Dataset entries

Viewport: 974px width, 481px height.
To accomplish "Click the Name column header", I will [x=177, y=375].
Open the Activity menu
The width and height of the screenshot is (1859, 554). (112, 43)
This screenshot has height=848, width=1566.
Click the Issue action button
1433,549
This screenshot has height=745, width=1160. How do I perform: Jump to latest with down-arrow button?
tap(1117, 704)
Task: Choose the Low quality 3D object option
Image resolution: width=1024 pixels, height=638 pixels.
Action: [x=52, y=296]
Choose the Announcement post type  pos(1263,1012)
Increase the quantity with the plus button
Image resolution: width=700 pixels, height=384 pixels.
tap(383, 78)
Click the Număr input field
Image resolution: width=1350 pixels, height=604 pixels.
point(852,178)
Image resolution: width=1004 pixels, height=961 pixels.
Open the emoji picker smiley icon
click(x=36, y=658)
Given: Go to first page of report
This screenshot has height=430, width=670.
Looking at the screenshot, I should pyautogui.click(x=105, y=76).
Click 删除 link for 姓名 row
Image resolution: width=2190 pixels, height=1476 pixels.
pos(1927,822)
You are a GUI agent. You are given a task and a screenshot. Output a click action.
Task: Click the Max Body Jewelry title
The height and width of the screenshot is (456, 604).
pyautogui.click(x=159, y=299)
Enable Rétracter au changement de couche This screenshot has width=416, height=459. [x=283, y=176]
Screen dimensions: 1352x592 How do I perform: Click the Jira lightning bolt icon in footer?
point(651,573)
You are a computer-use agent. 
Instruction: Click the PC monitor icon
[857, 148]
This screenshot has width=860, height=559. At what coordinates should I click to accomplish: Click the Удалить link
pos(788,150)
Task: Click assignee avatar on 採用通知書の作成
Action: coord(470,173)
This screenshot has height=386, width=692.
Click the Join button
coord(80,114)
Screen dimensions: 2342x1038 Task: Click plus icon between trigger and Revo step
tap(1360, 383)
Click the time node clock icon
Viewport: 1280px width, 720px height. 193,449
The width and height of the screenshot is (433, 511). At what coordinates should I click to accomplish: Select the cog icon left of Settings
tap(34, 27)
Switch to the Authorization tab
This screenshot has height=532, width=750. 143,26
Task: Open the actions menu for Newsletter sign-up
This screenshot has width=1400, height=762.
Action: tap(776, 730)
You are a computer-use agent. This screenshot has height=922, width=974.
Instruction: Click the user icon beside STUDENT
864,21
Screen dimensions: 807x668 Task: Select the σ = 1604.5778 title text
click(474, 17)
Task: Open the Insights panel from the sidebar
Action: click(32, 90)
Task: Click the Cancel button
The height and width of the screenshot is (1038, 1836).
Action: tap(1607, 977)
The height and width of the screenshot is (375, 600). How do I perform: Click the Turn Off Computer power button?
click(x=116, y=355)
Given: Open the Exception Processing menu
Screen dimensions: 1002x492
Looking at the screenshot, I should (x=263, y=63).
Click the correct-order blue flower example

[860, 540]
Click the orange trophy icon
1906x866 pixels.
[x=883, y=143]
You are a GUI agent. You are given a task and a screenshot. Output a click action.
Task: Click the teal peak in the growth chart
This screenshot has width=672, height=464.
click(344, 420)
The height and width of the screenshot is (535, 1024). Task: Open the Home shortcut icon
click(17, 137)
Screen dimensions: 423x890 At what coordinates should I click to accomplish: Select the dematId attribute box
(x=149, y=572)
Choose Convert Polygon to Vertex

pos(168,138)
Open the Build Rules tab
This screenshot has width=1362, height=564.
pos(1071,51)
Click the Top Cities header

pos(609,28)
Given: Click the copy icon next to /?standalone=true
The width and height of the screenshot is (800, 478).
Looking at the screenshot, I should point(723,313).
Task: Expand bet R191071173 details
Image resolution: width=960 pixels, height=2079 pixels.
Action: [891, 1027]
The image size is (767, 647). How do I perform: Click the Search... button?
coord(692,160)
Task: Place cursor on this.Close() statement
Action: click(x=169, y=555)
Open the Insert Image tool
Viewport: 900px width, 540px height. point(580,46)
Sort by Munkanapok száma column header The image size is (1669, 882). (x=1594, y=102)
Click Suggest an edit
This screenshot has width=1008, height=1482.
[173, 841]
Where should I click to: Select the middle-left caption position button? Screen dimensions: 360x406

## WHAT TO WORK ON
What is needed is an exact copy of the entries from their first line down to the line with "This screenshot has height=386, width=692.", that line included, and nothing beyond it.

## RESPONSE
Viewport: 974px width, 481px height.
To accomplish "Click the Name column header", I will [x=177, y=375].
Open the Activity menu
The width and height of the screenshot is (1859, 554). (112, 43)
This screenshot has height=848, width=1566.
Click the Issue action button
1433,549
This screenshot has height=745, width=1160. How do I perform: Jump to latest with down-arrow button?
tap(1117, 704)
Task: Choose the Low quality 3D object option
Image resolution: width=1024 pixels, height=638 pixels.
Action: [x=52, y=296]
Choose the Announcement post type  pos(1263,1012)
Increase the quantity with the plus button
Image resolution: width=700 pixels, height=384 pixels.
tap(383, 78)
Click the Număr input field
Image resolution: width=1350 pixels, height=604 pixels.
point(852,178)
Image resolution: width=1004 pixels, height=961 pixels.
Open the emoji picker smiley icon
click(x=36, y=658)
Given: Go to first page of report
This screenshot has height=430, width=670.
Looking at the screenshot, I should pyautogui.click(x=105, y=76).
Click 删除 link for 姓名 row
Image resolution: width=2190 pixels, height=1476 pixels.
pos(1927,822)
You are a GUI agent. You are given a task and a screenshot. Output a click action.
Task: Click the Max Body Jewelry title
The height and width of the screenshot is (456, 604).
pyautogui.click(x=159, y=299)
Enable Rétracter au changement de couche This screenshot has width=416, height=459. [x=283, y=176]
Screen dimensions: 1352x592 How do I perform: Click the Jira lightning bolt icon in footer?
point(651,573)
You are a computer-use agent. 
Instruction: Click the PC monitor icon
[857, 148]
This screenshot has width=860, height=559. At what coordinates should I click to accomplish: Click the Удалить link
pos(788,150)
Task: Click assignee avatar on 採用通知書の作成
Action: coord(470,173)
This screenshot has height=386, width=692.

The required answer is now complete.